International career
- 2007: Uruguay U15
- 2009: Uruguay U17 / 5 / (0)

= Sebastián Rodríguez (footballer) =

Uruguayan footballer (born 1992)

Sebastián Javier Rodríguez Iriarte (born 16 August 1992) is a Uruguayan professional footballer who plays as a midfielder for Danubio.

==Club career==
Born in Canelones, Rodríguez began playing youth football with Danubio, and made his professional debut with the first team on 4 December 2010, starting in a 4–2 home win over Central Español. He finished the season with nine appearances (six starts, 551 minutes of action).

On 27 July 2011 Rodríguez was transferred to Spanish club UD Almería, being initially assigned to the reserves in Segunda División B. Five days later, he was called up for pre-season with the first team squad. He still continued to appear regularly for the B's, however.
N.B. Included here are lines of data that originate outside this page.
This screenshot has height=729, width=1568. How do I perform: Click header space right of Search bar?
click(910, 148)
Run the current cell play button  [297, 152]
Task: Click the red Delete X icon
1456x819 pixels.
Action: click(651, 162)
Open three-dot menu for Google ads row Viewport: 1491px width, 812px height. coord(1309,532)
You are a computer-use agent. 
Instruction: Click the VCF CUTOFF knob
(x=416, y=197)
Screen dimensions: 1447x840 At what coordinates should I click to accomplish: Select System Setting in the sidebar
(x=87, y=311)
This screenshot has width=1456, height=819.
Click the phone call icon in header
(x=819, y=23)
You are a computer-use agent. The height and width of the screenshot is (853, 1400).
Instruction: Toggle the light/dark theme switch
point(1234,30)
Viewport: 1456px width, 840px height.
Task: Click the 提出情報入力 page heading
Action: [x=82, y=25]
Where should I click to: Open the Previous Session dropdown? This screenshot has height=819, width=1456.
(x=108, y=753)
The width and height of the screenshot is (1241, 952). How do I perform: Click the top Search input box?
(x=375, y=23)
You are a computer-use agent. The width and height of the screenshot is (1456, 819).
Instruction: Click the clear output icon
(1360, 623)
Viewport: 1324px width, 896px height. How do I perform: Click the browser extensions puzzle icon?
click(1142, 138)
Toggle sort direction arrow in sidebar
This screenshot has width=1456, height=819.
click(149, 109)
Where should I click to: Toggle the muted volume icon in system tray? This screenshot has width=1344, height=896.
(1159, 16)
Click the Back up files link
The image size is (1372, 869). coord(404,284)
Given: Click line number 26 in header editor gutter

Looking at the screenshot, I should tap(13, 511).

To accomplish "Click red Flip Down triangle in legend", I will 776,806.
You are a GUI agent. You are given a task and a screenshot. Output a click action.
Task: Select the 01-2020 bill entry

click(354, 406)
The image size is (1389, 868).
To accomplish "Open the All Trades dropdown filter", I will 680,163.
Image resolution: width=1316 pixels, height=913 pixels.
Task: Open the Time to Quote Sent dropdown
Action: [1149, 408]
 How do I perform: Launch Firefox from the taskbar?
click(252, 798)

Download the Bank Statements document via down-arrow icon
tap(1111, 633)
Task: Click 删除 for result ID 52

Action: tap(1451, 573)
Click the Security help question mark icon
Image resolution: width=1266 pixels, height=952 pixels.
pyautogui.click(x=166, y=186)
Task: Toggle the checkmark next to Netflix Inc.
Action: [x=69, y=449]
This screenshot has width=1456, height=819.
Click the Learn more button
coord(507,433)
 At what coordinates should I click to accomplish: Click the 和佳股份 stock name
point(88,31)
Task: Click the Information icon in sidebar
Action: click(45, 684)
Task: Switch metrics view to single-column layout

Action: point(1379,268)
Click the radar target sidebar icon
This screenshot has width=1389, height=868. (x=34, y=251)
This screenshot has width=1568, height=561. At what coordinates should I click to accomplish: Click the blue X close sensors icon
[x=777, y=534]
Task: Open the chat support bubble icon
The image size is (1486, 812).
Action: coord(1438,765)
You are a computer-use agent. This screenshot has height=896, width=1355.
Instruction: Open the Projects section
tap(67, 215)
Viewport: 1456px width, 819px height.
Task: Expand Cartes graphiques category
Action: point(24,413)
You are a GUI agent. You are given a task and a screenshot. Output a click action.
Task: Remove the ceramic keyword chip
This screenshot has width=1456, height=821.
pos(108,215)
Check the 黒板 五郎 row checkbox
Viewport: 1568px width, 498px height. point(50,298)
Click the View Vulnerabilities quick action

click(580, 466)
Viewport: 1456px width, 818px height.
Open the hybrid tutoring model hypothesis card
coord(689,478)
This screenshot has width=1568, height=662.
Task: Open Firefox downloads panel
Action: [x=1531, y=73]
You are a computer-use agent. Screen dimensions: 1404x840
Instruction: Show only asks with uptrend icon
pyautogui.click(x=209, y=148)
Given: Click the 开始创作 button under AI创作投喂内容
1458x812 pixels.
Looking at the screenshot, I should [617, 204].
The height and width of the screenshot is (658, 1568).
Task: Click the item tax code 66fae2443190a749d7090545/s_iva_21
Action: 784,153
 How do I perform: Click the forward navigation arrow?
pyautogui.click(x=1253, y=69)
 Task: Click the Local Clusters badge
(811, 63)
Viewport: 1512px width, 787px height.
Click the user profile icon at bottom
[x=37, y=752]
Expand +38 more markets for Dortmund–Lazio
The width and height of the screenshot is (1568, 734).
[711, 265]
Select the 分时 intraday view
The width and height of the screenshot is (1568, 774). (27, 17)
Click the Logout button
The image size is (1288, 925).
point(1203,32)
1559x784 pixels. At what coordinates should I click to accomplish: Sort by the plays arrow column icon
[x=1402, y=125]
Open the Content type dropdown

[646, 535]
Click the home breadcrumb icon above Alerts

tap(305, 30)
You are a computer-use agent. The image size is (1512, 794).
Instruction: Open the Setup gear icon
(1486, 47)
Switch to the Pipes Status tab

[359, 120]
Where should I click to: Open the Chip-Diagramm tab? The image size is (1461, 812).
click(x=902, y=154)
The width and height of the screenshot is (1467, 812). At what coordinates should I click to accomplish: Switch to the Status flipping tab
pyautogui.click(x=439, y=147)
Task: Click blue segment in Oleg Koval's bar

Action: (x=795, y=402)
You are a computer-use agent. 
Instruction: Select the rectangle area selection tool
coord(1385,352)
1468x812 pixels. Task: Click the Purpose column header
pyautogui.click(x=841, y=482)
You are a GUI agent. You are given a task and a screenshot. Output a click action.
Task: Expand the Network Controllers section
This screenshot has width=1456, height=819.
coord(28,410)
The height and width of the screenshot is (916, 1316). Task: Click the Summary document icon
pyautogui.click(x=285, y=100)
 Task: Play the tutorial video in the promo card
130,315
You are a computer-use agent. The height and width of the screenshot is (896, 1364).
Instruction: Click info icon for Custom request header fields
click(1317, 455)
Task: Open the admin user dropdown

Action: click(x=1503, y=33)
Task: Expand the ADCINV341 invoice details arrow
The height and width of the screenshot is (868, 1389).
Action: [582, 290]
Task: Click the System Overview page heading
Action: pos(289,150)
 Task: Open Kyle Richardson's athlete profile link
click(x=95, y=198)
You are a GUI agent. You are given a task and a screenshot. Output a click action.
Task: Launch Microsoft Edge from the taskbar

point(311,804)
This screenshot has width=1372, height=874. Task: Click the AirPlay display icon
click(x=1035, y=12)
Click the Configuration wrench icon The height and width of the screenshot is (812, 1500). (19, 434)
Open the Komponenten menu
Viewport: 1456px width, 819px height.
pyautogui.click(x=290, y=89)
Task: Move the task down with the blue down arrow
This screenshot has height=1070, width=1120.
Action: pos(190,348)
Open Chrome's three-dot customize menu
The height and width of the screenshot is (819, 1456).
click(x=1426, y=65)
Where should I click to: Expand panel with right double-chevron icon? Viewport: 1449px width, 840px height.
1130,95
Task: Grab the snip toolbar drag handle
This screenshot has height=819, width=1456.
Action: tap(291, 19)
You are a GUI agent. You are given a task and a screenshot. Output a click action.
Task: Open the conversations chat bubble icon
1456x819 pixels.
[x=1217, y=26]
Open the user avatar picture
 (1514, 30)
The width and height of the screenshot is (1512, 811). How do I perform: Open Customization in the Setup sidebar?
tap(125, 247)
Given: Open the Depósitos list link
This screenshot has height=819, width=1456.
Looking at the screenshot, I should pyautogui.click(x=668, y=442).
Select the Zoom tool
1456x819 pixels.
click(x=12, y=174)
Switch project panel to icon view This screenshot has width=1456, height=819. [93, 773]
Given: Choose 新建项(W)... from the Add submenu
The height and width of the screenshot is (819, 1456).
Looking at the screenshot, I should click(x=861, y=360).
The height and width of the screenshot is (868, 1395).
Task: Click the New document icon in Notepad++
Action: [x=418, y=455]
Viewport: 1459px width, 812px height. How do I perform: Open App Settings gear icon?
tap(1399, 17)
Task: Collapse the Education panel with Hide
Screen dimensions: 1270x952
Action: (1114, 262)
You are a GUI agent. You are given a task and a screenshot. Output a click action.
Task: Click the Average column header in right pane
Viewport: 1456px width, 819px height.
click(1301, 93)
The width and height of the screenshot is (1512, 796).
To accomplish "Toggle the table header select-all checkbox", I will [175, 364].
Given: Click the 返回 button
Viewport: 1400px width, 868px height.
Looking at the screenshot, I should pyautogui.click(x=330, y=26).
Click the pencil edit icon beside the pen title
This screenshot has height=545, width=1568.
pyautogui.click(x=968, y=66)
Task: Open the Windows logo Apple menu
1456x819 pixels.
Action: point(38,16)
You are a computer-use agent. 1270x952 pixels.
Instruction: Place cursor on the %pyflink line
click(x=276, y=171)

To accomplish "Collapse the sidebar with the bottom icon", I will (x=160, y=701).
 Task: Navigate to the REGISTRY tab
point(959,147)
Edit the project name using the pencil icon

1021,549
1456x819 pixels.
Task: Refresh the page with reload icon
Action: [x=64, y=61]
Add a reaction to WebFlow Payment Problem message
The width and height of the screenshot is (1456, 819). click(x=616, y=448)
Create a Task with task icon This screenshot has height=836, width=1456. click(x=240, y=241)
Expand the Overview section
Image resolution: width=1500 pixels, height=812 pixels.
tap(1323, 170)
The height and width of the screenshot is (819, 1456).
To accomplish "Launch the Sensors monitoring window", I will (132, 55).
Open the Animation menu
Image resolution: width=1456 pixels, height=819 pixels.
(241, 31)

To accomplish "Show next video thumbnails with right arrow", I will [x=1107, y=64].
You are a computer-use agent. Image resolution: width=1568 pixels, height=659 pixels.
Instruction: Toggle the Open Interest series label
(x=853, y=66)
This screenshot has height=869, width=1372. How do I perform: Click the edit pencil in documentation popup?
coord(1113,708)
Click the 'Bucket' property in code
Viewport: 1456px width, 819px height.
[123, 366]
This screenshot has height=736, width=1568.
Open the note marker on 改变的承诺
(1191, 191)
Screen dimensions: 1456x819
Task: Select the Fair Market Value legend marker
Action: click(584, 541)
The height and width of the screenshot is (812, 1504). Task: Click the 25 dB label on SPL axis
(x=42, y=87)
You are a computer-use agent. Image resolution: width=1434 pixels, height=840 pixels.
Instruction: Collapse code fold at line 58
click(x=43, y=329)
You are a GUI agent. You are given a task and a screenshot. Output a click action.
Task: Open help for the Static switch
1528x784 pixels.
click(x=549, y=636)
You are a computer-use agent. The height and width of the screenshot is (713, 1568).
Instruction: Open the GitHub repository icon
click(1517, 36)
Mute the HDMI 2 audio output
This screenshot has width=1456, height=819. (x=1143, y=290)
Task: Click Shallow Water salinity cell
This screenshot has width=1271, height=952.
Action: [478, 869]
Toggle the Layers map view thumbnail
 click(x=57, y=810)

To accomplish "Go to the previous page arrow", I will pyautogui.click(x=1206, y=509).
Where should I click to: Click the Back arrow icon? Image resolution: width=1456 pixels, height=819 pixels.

On 9 August 2012 Rodríguez reverted to his old name (in his first season abroad he was called Iriarte). He appeared in 12 matches in 2013–14.

On 23 August 2014 Rodríguez joined KF Vllaznia Shkodër, along with compatriot Sebastián Sosa. On 25 September he switched teams and countries again, joining FC Locarno in Switzerland.

On 31 July 2025, Rodríguez signed with Universidad de Chile. He ended his contract on 15 January 2026.

Back to Uruguay, Rodríguez joined Danubio in January 2026.

==International career==
Rodríguez played for national team in 2009 U-17 World Cup, with the 8 jersey.